- What the exercise asks -
Would you repeat the whole listing exactly?

....

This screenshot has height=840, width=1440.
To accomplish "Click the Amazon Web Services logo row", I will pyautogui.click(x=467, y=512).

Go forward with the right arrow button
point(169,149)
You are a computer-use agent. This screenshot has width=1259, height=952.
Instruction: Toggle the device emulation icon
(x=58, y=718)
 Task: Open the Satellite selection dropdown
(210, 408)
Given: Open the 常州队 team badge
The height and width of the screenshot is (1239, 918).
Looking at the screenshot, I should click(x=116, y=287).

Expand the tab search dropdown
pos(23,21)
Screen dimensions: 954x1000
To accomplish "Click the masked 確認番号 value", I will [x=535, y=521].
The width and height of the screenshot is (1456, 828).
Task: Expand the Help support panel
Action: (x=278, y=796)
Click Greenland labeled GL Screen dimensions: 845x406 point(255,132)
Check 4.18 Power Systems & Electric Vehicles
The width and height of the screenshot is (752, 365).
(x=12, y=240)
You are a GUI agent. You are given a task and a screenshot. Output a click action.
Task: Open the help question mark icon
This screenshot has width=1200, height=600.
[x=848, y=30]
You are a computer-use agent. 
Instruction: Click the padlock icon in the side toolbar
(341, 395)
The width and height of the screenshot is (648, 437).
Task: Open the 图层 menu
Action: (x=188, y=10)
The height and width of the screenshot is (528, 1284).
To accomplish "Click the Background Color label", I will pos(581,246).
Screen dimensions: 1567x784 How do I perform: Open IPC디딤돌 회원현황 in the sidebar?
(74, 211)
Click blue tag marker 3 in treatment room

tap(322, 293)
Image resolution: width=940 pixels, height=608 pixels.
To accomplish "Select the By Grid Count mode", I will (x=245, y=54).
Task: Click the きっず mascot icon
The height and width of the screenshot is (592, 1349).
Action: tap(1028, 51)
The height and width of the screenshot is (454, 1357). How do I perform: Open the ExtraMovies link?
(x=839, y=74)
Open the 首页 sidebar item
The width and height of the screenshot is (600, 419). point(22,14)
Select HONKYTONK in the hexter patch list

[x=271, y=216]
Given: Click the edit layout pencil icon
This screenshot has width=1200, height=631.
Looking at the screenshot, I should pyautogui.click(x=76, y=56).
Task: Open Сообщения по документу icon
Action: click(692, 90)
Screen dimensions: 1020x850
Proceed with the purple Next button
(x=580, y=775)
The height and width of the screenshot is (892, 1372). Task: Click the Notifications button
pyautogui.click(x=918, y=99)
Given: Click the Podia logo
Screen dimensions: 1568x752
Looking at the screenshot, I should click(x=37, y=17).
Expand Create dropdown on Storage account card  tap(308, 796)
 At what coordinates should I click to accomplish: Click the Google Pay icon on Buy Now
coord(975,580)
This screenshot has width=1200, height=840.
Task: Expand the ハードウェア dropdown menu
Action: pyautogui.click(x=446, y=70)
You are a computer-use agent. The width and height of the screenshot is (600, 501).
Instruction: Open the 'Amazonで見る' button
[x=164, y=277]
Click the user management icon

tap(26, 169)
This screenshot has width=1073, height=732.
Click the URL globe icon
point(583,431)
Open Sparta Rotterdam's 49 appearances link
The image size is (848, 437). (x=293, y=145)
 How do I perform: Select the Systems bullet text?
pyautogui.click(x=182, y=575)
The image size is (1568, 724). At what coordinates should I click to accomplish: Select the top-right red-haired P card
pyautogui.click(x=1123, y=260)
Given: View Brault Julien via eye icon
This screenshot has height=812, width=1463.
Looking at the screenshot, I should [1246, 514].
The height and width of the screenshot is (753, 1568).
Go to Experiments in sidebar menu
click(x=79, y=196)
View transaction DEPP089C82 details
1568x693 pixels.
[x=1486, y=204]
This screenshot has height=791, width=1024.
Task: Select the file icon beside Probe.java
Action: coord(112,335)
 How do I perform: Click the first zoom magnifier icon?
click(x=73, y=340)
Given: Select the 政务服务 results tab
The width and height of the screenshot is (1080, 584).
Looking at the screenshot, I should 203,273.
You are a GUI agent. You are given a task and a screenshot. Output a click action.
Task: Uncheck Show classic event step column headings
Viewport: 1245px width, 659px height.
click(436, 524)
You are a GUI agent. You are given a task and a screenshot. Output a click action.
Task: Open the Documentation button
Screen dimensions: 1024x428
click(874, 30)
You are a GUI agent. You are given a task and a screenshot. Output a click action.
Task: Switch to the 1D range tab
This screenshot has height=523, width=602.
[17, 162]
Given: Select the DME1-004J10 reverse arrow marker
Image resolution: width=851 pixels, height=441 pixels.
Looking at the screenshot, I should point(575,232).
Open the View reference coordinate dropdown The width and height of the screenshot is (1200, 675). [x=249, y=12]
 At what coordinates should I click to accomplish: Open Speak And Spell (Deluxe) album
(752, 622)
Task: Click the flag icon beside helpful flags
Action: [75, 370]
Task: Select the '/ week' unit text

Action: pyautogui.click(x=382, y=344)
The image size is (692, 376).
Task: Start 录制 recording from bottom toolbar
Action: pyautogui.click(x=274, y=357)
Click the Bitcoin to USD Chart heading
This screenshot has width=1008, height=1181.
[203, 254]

....

- Exercise response -
This screenshot has height=840, width=1440.
To accomplish "Click the Amazon Web Services logo row", I will pyautogui.click(x=467, y=512).

Go forward with the right arrow button
point(169,149)
You are a computer-use agent. This screenshot has width=1259, height=952.
Instruction: Toggle the device emulation icon
(x=58, y=718)
 Task: Open the Satellite selection dropdown
(210, 408)
Given: Open the 常州队 team badge
The height and width of the screenshot is (1239, 918).
Looking at the screenshot, I should click(x=116, y=287).

Expand the tab search dropdown
pos(23,21)
Screen dimensions: 954x1000
To accomplish "Click the masked 確認番号 value", I will [x=535, y=521].
The width and height of the screenshot is (1456, 828).
Task: Expand the Help support panel
Action: (x=278, y=796)
Click Greenland labeled GL Screen dimensions: 845x406 point(255,132)
Check 4.18 Power Systems & Electric Vehicles
The width and height of the screenshot is (752, 365).
(x=12, y=240)
You are a GUI agent. You are given a task and a screenshot. Output a click action.
Task: Open the help question mark icon
This screenshot has width=1200, height=600.
[x=848, y=30]
You are a computer-use agent. 
Instruction: Click the padlock icon in the side toolbar
(341, 395)
The width and height of the screenshot is (648, 437).
Task: Open the 图层 menu
Action: (x=188, y=10)
The height and width of the screenshot is (528, 1284).
To accomplish "Click the Background Color label", I will pos(581,246).
Screen dimensions: 1567x784 How do I perform: Open IPC디딤돌 회원현황 in the sidebar?
(74, 211)
Click blue tag marker 3 in treatment room

tap(322, 293)
Image resolution: width=940 pixels, height=608 pixels.
To accomplish "Select the By Grid Count mode", I will (x=245, y=54).
Task: Click the きっず mascot icon
The height and width of the screenshot is (592, 1349).
Action: tap(1028, 51)
The height and width of the screenshot is (454, 1357). How do I perform: Open the ExtraMovies link?
(x=839, y=74)
Open the 首页 sidebar item
The width and height of the screenshot is (600, 419). point(22,14)
Select HONKYTONK in the hexter patch list

[x=271, y=216]
Given: Click the edit layout pencil icon
This screenshot has width=1200, height=631.
Looking at the screenshot, I should pyautogui.click(x=76, y=56).
Task: Open Сообщения по документу icon
Action: click(692, 90)
Screen dimensions: 1020x850
Proceed with the purple Next button
(x=580, y=775)
The height and width of the screenshot is (892, 1372). Task: Click the Notifications button
pyautogui.click(x=918, y=99)
Given: Click the Podia logo
Screen dimensions: 1568x752
Looking at the screenshot, I should click(x=37, y=17).
Expand Create dropdown on Storage account card  tap(308, 796)
 At what coordinates should I click to accomplish: Click the Google Pay icon on Buy Now
coord(975,580)
This screenshot has width=1200, height=840.
Task: Expand the ハードウェア dropdown menu
Action: pyautogui.click(x=446, y=70)
You are a computer-use agent. The width and height of the screenshot is (600, 501).
Instruction: Open the 'Amazonで見る' button
[x=164, y=277]
Click the user management icon

tap(26, 169)
This screenshot has width=1073, height=732.
Click the URL globe icon
point(583,431)
Open Sparta Rotterdam's 49 appearances link
The image size is (848, 437). (x=293, y=145)
 How do I perform: Select the Systems bullet text?
pyautogui.click(x=182, y=575)
The image size is (1568, 724). At what coordinates should I click to accomplish: Select the top-right red-haired P card
pyautogui.click(x=1123, y=260)
Given: View Brault Julien via eye icon
This screenshot has height=812, width=1463.
Looking at the screenshot, I should [1246, 514].
The height and width of the screenshot is (753, 1568).
Go to Experiments in sidebar menu
click(x=79, y=196)
View transaction DEPP089C82 details
1568x693 pixels.
[x=1486, y=204]
This screenshot has height=791, width=1024.
Task: Select the file icon beside Probe.java
Action: coord(112,335)
 How do I perform: Click the first zoom magnifier icon?
click(x=73, y=340)
Given: Select the 政务服务 results tab
The width and height of the screenshot is (1080, 584).
Looking at the screenshot, I should 203,273.
You are a GUI agent. You are given a task and a screenshot. Output a click action.
Task: Uncheck Show classic event step column headings
Viewport: 1245px width, 659px height.
click(436, 524)
You are a GUI agent. You are given a task and a screenshot. Output a click action.
Task: Open the Documentation button
Screen dimensions: 1024x428
click(874, 30)
You are a GUI agent. You are given a task and a screenshot. Output a click action.
Task: Switch to the 1D range tab
This screenshot has height=523, width=602.
[17, 162]
Given: Select the DME1-004J10 reverse arrow marker
Image resolution: width=851 pixels, height=441 pixels.
Looking at the screenshot, I should point(575,232).
Open the View reference coordinate dropdown The width and height of the screenshot is (1200, 675). [x=249, y=12]
 At what coordinates should I click to accomplish: Open Speak And Spell (Deluxe) album
(752, 622)
Task: Click the flag icon beside helpful flags
Action: [75, 370]
Task: Select the '/ week' unit text

Action: pyautogui.click(x=382, y=344)
The image size is (692, 376).
Task: Start 录制 recording from bottom toolbar
Action: pyautogui.click(x=274, y=357)
Click the Bitcoin to USD Chart heading
This screenshot has width=1008, height=1181.
[203, 254]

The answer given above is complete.